Over the past decade there has been a large increase in the pornographic material that is available to both adults and children. "While the exact amount of revenue that the pornography industry generates in this country is unclear, the Internet filtering service Covenant Eyes estimates the 2012 U.S. revenue to be around $8 billion."
Statistically, it is estimated that since 2007, revenue has declined by 50%, but this decline is likely due to the availability of more free online pornography and not to a total decline in pornography usage.
In 2008, the Internet and marketing firm Hitwise reported that globally 40,634 web sites distributed pornography. Who then consumes these pornographic materials? In 2014 Barna Group survey revealed the following demographic data regarding pornography use by American adults: Among males 18-30 years old, 79% viewed pornography once per month and 63% viewed pornography greater than once per week. Among males 31-49 years old, 67% viewed pornography once per month and 38% viewed pornography greater than once per week.
Among males 50-68 years old, 49% viewed pornography once per month and 25% viewed pornography greater than once per week. Among females 18-30 years old, 34% viewed pornography once per month and 19% viewed pornography more than once per week.
Among females 31-49 years old, 16% viewed pornography once per month and 8% viewed pornography greater than once per week. Among females 50-68 years old, 5% viewed pornography once per month and 0% viewed pornography greater than once per week. Interestingly, it was found out by scholars that demographic data is similar among younger age groups.
Specifically, A 2008 article in The Journal Of Adolescent Research revealed that 67% of young men and 49% of young women found pornography acceptable.
Gravely, Pornography exposure for children and adolescents has become almost ubiquitous. This was the conclusion of these researchers we are consulting.

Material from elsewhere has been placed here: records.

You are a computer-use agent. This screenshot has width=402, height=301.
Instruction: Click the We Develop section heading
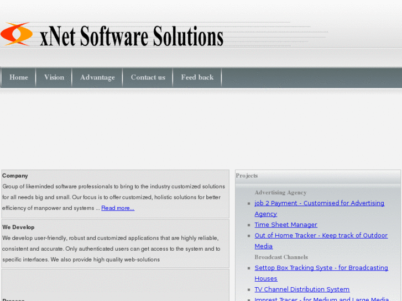tap(18, 227)
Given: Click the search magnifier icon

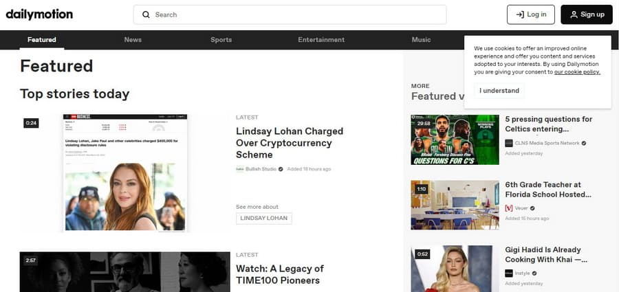Looking at the screenshot, I should [x=146, y=14].
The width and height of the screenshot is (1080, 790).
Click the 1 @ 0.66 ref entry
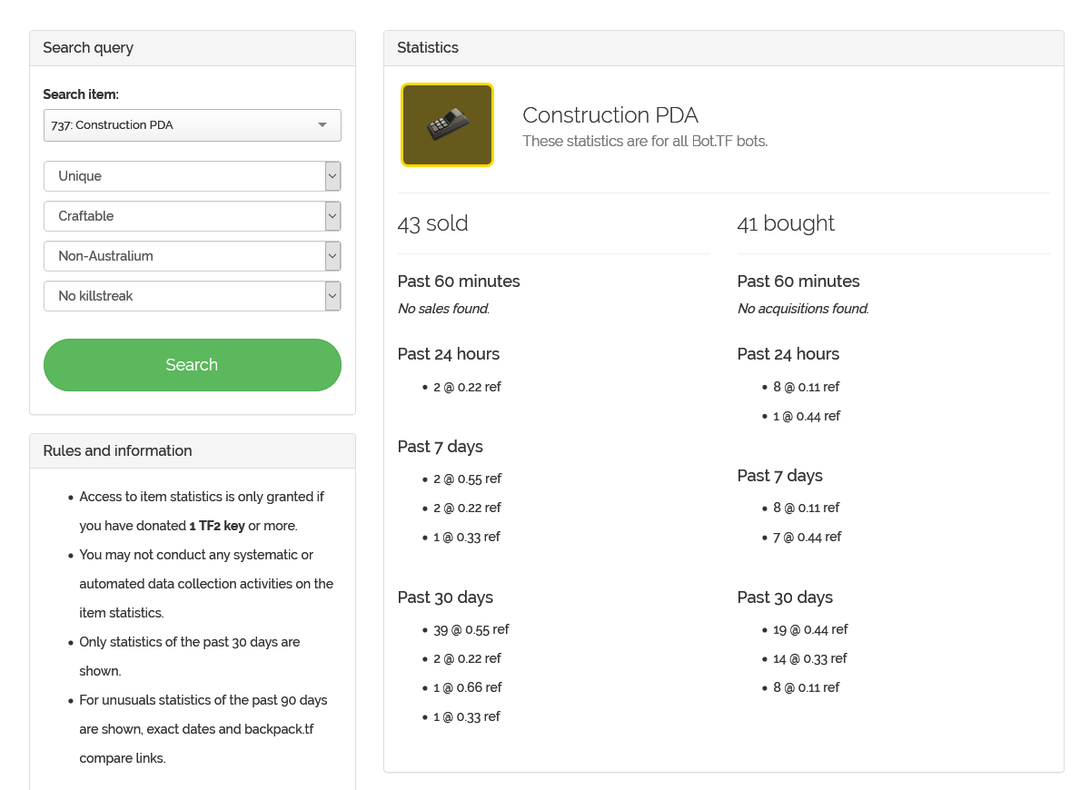coord(467,687)
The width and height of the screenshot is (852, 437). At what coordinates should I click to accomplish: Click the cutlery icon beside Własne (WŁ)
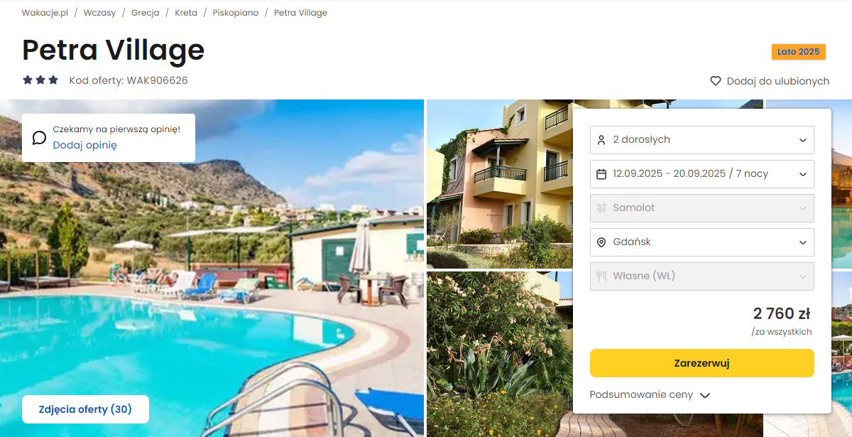pyautogui.click(x=601, y=276)
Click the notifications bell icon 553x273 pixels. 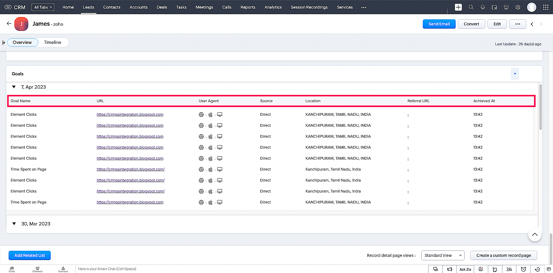pos(483,7)
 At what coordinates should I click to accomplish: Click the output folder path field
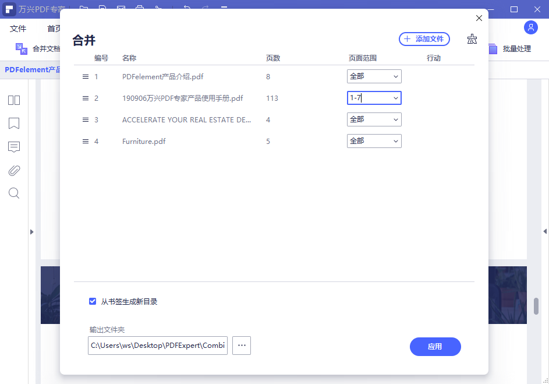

In a 2010 survey of English students between 14 to 16 years old, almost one third claimed that their first exposure to Internet pornography was at 10 years old or younger. In a 2011 survey, 31% of adolescent boys admitted visiting web sites that were intended as Adult Only.
The case of the USA is frightening. A large survey of American young people revealed that 51% of males and 32% of females claimed to have viewed pornography for the first time before they were 13 years old, so says researchers.
In a 2012 Australian study of pornography use, men who were frequent pornography users said that their first exposure was between the ages of 11 to 13 years old.
Observers say similar findings as aforementioned were recorded in a 2009 study in the Journal of Adolescent Health which found that 85% of adolescent males and 50% of adolescent females had been exposed to pornographic material. They then gave their verdict thus: "Clearly, pornography has become pervasive throughout modern American society.
Research, however, is only beginning to delineate its impact upon children, adolescents, and adults".